* _PROBLEM TO SOLVE_: Exactly and only the lines from the line holding "The height and" to the end of the records should be reproduced. Leave pictures out.

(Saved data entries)
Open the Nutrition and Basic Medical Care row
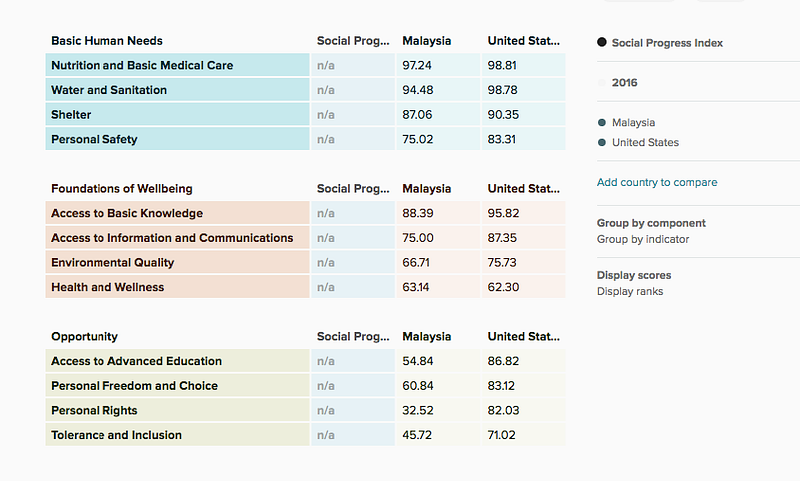The image size is (800, 481). pos(142,66)
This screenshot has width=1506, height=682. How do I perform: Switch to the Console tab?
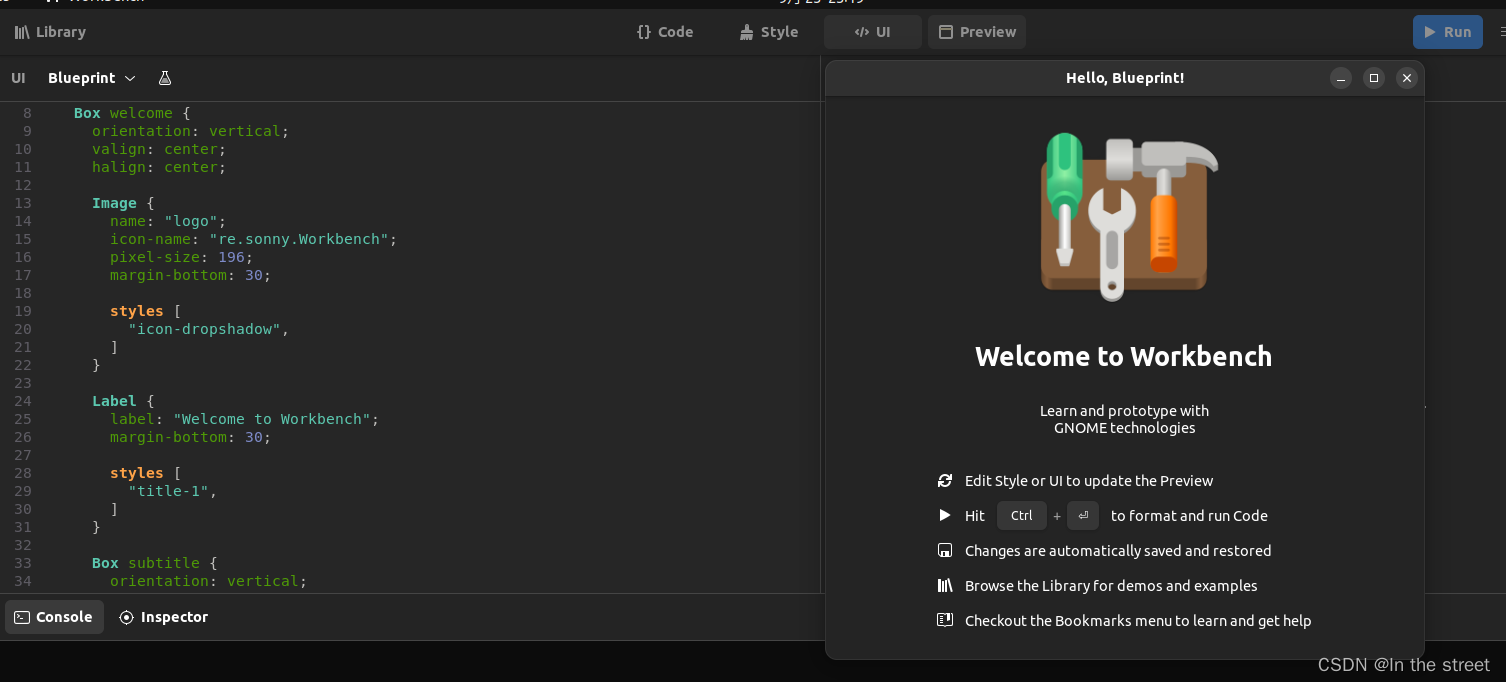54,617
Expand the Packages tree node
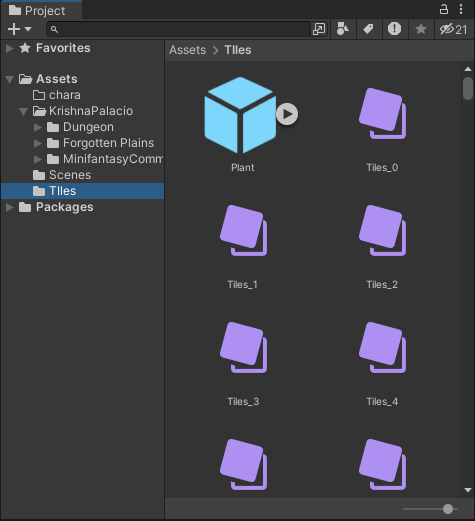 click(10, 207)
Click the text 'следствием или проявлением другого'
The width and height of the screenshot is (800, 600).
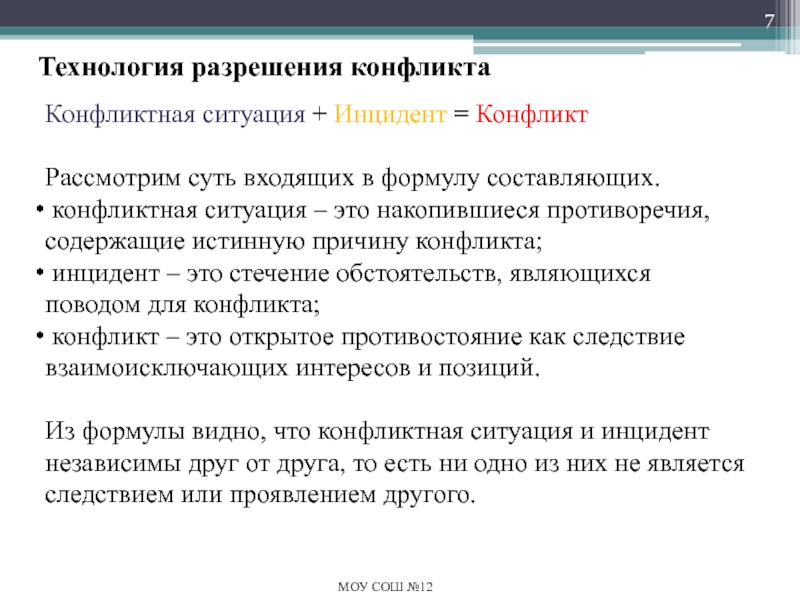pos(259,494)
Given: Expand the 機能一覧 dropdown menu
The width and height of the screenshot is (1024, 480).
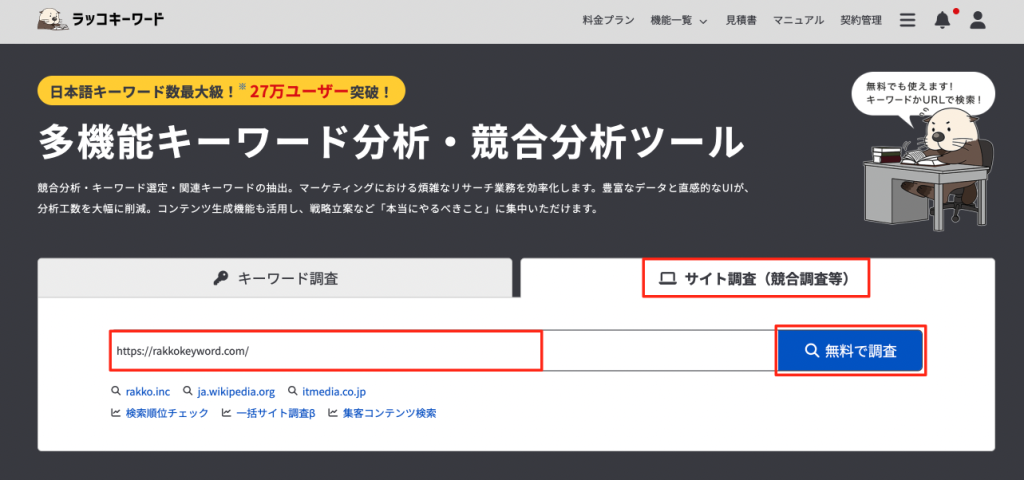Looking at the screenshot, I should [679, 20].
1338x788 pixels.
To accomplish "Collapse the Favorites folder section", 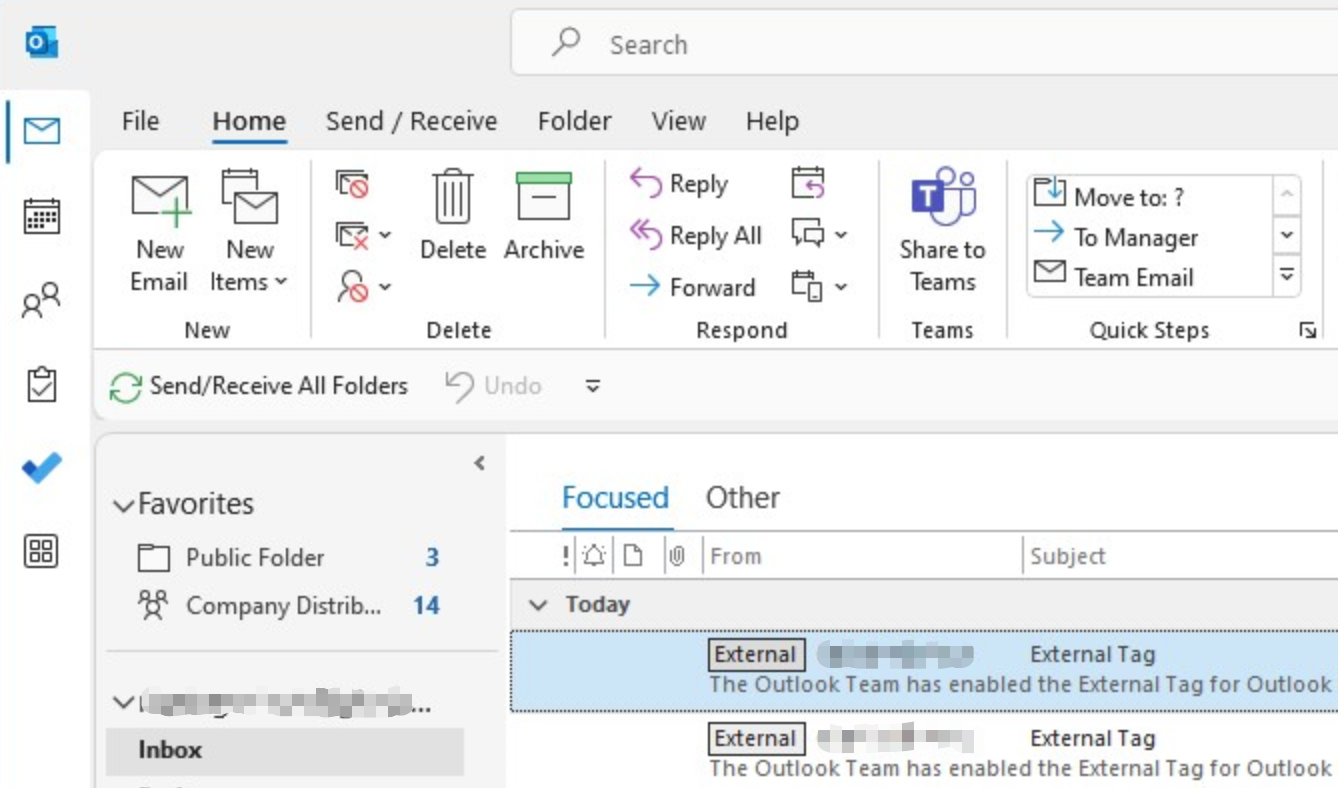I will 124,506.
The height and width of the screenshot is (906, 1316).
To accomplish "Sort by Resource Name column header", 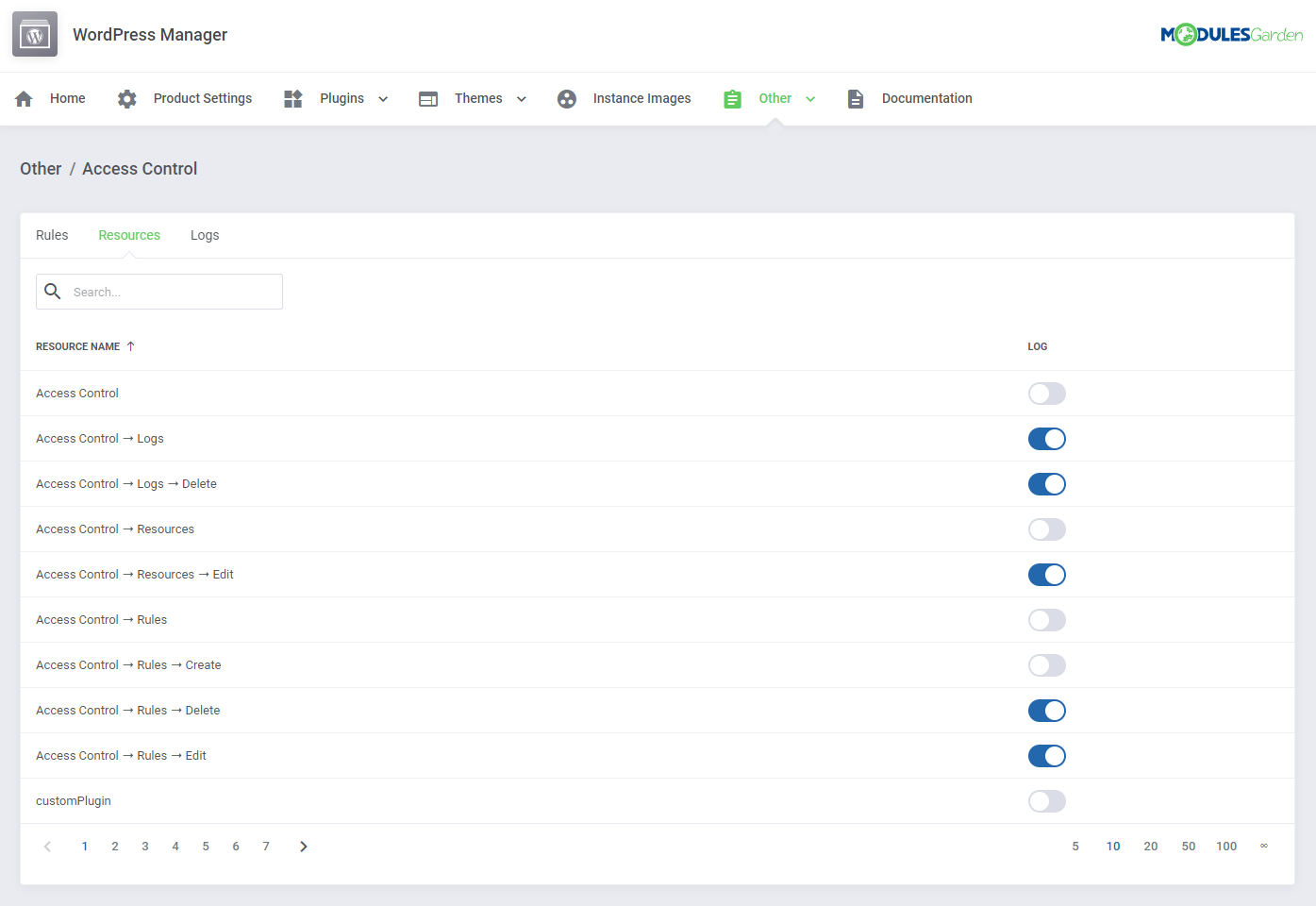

* _RESULT FOR THIS TASK_:
The height and width of the screenshot is (906, 1316).
To accomplish "Sort by Resource Name column header", 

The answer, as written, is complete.